■ Description of the task ■
In the records below, find every line that contains "computer" and list it.

■ Exercise material ■
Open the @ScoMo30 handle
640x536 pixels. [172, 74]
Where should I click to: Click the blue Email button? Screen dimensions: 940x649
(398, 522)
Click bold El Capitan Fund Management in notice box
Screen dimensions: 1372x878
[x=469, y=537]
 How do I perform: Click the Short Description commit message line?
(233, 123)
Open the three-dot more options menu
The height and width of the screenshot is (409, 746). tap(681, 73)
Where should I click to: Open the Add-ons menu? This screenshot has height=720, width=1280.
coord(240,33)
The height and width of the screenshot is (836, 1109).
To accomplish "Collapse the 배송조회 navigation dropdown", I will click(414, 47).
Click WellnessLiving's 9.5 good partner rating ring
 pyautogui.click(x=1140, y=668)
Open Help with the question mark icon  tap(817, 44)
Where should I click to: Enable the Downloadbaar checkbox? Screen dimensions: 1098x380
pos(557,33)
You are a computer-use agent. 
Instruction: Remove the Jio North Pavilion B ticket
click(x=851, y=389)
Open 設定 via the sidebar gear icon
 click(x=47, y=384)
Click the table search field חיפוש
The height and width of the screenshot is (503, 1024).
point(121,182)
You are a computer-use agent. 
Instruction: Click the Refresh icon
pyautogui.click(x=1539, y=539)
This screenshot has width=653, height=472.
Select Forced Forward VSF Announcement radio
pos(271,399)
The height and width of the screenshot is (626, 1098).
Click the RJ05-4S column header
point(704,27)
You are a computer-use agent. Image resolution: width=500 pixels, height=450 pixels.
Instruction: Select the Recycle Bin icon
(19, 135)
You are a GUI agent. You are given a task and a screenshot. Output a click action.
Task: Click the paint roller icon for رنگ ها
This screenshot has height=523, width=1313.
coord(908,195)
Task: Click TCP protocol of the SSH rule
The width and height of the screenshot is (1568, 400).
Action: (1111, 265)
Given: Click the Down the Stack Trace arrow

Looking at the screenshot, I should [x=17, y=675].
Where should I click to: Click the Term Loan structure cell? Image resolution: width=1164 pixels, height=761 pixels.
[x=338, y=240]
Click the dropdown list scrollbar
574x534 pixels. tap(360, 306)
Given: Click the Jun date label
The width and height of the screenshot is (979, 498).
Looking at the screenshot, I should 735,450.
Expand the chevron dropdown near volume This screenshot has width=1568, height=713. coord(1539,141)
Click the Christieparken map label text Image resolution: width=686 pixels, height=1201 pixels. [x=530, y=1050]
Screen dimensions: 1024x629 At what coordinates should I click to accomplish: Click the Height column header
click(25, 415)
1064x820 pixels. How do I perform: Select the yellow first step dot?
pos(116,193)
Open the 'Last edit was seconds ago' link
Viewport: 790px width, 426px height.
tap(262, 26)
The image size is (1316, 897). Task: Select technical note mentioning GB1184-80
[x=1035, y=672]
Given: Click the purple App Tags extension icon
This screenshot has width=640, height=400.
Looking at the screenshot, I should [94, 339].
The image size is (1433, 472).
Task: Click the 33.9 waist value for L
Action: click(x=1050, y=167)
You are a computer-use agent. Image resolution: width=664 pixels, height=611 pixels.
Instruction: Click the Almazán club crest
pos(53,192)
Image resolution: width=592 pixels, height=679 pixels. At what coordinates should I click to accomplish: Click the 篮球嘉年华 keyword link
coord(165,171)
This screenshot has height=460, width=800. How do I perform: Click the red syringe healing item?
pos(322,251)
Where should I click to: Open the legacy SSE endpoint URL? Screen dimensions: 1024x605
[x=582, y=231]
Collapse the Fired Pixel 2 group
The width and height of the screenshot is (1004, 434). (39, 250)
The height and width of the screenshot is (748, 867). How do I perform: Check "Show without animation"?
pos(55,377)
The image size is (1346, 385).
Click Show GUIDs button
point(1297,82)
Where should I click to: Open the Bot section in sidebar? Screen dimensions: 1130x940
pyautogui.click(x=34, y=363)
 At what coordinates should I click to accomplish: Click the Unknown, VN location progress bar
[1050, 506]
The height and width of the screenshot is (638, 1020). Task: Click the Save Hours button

■ Task response ■
You are a computer-use agent. 
You are a computer-use agent. 
You are a computer-use agent. Image resolution: width=500 pixels, height=450 pixels.
You are a computer-use agent. Image resolution: width=664 pixels, height=611 pixels.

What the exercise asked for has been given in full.